Thursday morning, Brendan and I worked on our presentation. At lunch time, we were finally at Metropolis, the cinema where the event was held. This first instance of SpringOne was organized by Interface21 and BeJUG. So I finally met the BeJUG members that I was in contact with: Valerie and Stephan (the founder). They gave us a warm welcome and they were impeccable hosts. Thank you guys!

Just before our session, I attended Data Access with Spring.NET, the presentation that won the award of least number of attendees by attracting only 9 people. I felt ashamed to leave 10 minutes before the end but I had to get ready for our presentation. It almost felt normal not to have too much interest in Spring.NET as the general attendee profile was clearly Java orientated. During a discussion with Stephan, we suggested that they do more advertisement within .NET communities as well, such as TheServerSide.net. We started to use Spring.NET in one our .NET projects and I’d like to see more interest and better coverage on it next year.

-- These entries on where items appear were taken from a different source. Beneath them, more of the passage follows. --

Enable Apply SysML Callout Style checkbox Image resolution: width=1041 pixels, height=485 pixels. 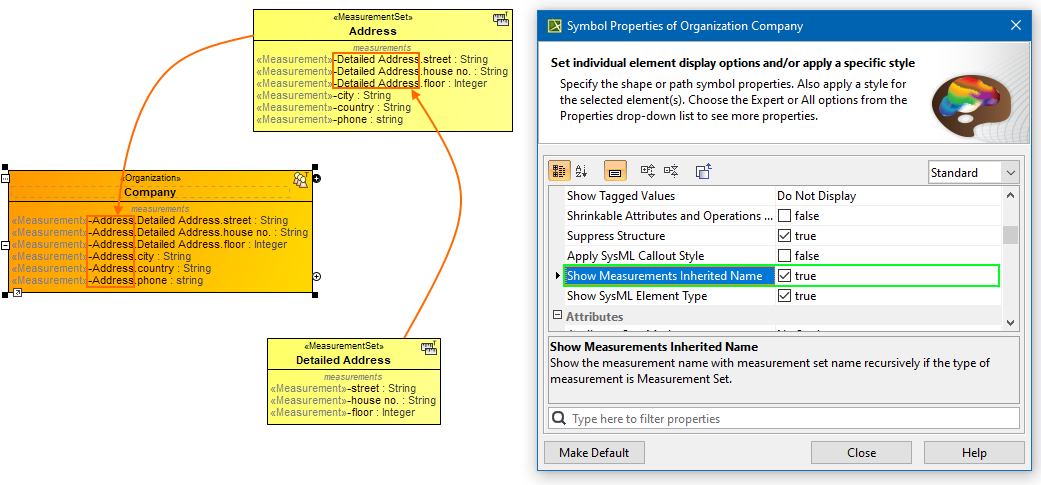785,256
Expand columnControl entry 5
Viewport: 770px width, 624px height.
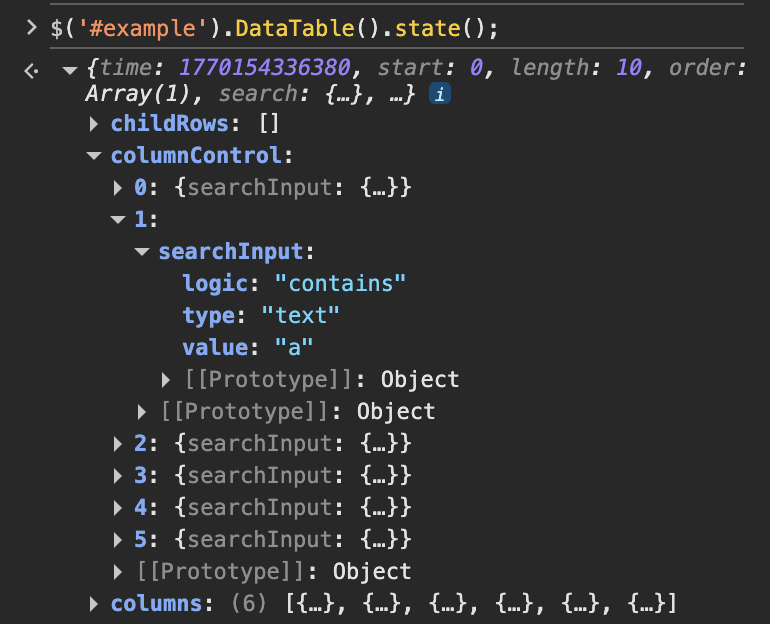click(119, 540)
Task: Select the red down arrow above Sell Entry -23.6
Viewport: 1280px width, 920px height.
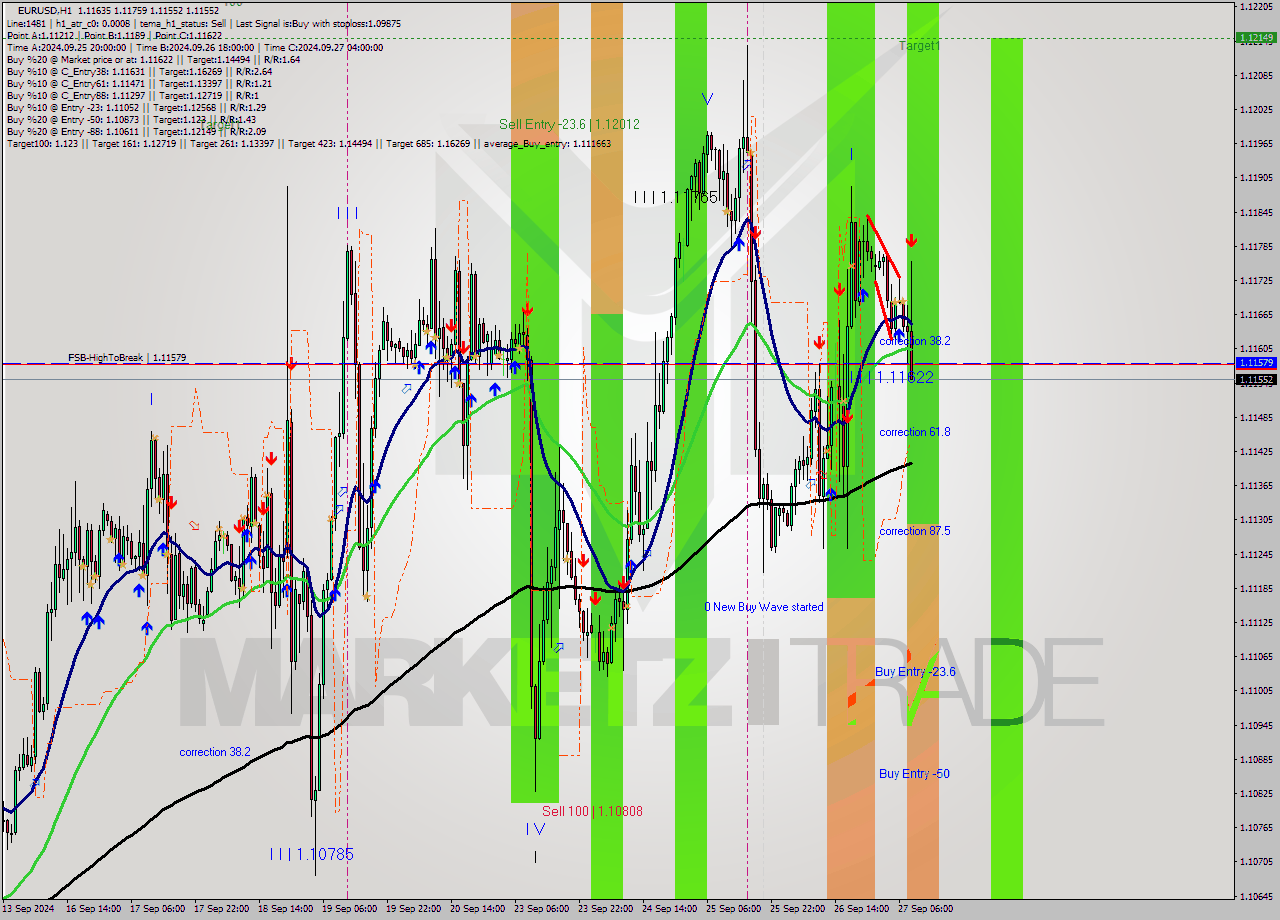Action: (527, 310)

We had the biggest of the four theatres booked for SpringOne: room 3. The speaker who presented before us ate up 5 minutes of our time, which I found very rude. He should have been better prepared or cut it shorter. Anyway… We had 50 attendees and it all went well, except towards the end PowerPoint went crazy and started to loop through all the slides in a flashing speed. The presentation demons were welcoming us. Because we didn’t have a demo, they could only play tricks on us by obliging us not to use the clicker.

By the way, SpringOne presentation slides will be available online in a few weeks. Later, I think around September timeframe, the videos will be available too. So you’ll be able to judge our performance personally. Unfortunately we learnt too late that there was an online feedback form to fill in. If I had known I would have reminded the attendees of its existence.

The rest of the day went by attending two more sessions: Spring Namespaces presented by Erik Wiersma and Agile development with the Spring IDE presented by Christian Dupuis.

It was a very good idea to keep all the speakers in the same hotel as we had more opportunities to meet the others. We went to dinner with Uri Boness from JTeam and Ben Alex, the founder and lead developer of the Acegi Security. Of course, we talked about work most of the night.

The second day, after the keynote speech, I attended Rob and Juergen’s university session about the new features of Spring 2.0. After a sunny lunch on a restaurant terrace, the conferences ended with two more presentations: Spring Patterns and Spring Web Services.

Most of the people were leaving Antwerp that day so we talked to the Interface21 guys for a last time. We thanked Rod Johnson for DSI’s being mentioned during the keynote speech. I spent the rest of the night at the hotel lobby watching two World Cup games and talking work with Roland Nelson and his colleague Sasha. Roland have architected various solutions used in the European Patent Office.

We caught the airport shuttle very early in the morning to be at the Brussels airport on time. Just when we thought the SpringOne was over, we met Ramnivas Laddad, the new Interface21 employee and the author of the excellent “AspectJ in Action” book. I really enjoyed talking to him. Despite his expert position in the industry, he is a very humble and very approachable person. We hope to see him again, this time here in Cork, for an IT@Cork talk hopefully. It was definitely a pleasure to make his acquaintance.

All in all, it was excellent to be there. To present in one of the major European IT conferences, to represent DSI there, to meet most of the Spring Framework committers and fellow developers and architect was, personally and professionally, a great experience. What next? Maybe we can present in JavaPolis or in next year’s SpringOne :).